— WHAT IS NEEDED —
Down to the last line, set down the material below exactly; skip the pictures.

--- GIVEN ENTRIES Enclosed Below ---

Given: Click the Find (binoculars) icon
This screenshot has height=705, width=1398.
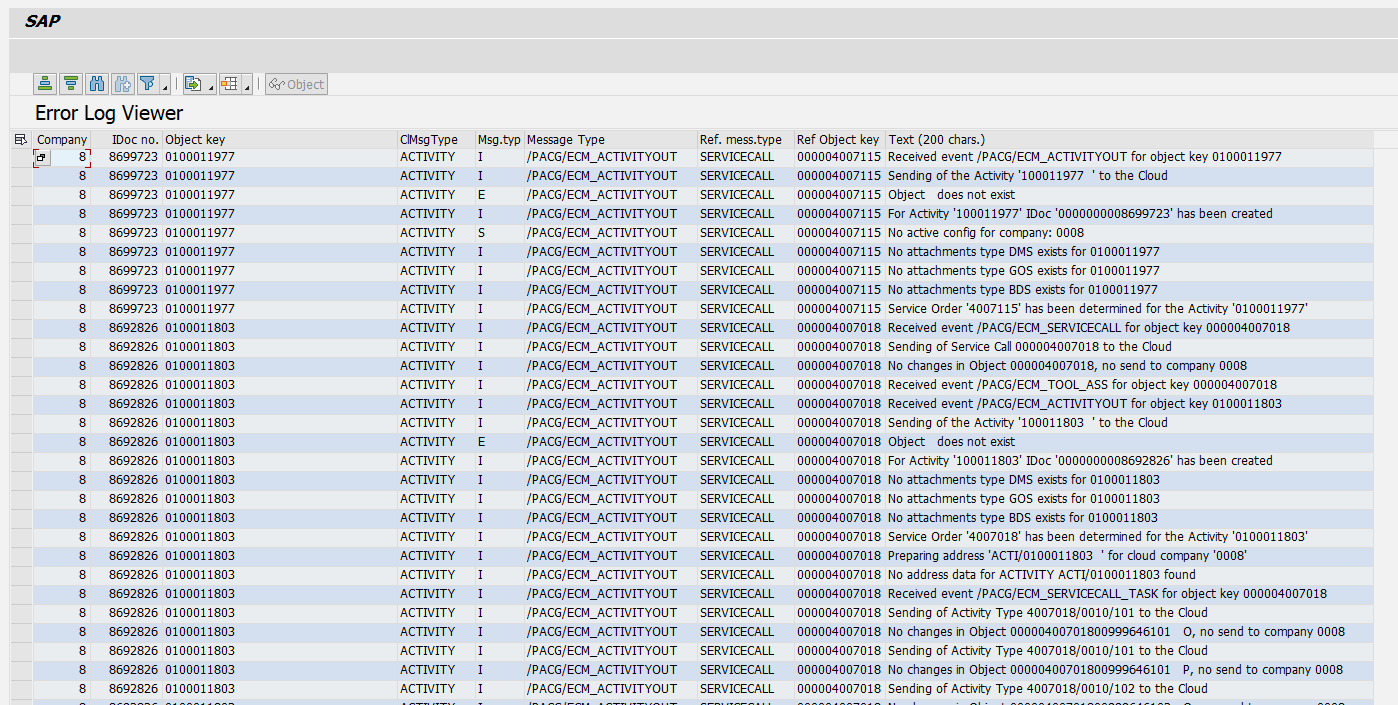Looking at the screenshot, I should point(96,83).
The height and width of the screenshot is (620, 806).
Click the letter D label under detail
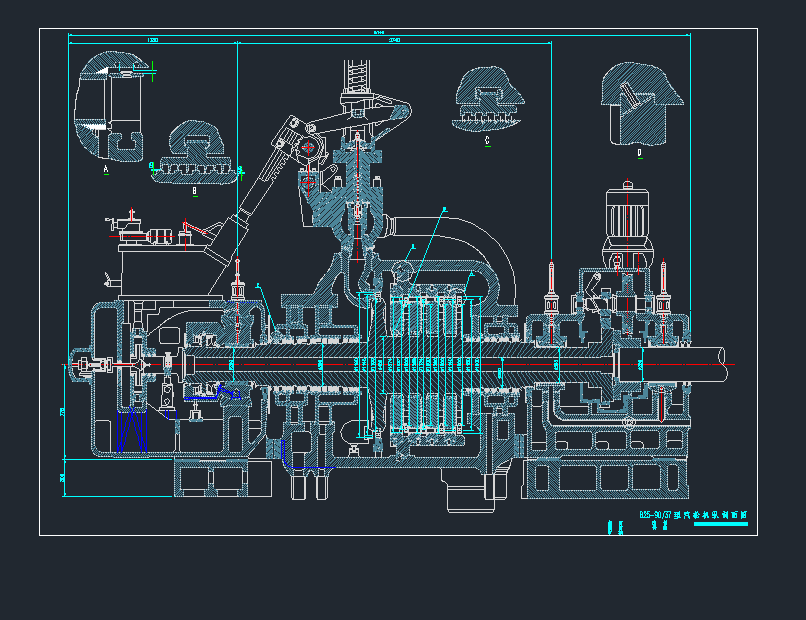[x=640, y=153]
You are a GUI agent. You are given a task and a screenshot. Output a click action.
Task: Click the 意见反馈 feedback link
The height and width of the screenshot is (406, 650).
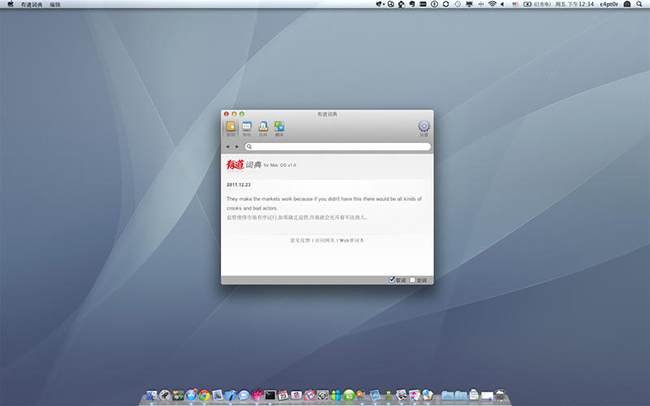[x=299, y=241]
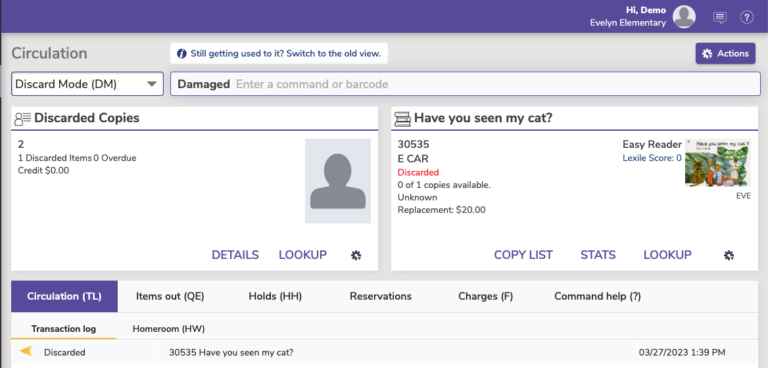Click the command or barcode input field
Screen dimensions: 768x368
pos(465,84)
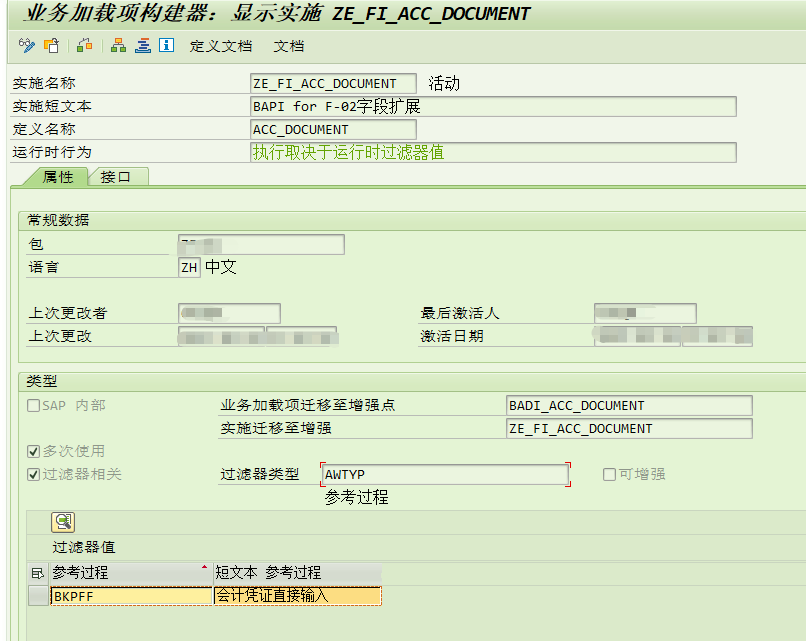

--- End of Enclosed GIVEN ENTRIES ---

— WRITTEN SOLUTION —
Given: Click the Find (binoculars) icon
This screenshot has height=705, width=1398.
Looking at the screenshot, I should point(96,83).
The height and width of the screenshot is (620, 806).
Click the letter D label under detail
[x=640, y=153]
You are a GUI agent. You are given a task and a screenshot. Output a click action.
Task: Click the 意见反馈 feedback link
The height and width of the screenshot is (406, 650).
[x=299, y=241]
Click the command or barcode input field
Screen dimensions: 768x368
pos(465,84)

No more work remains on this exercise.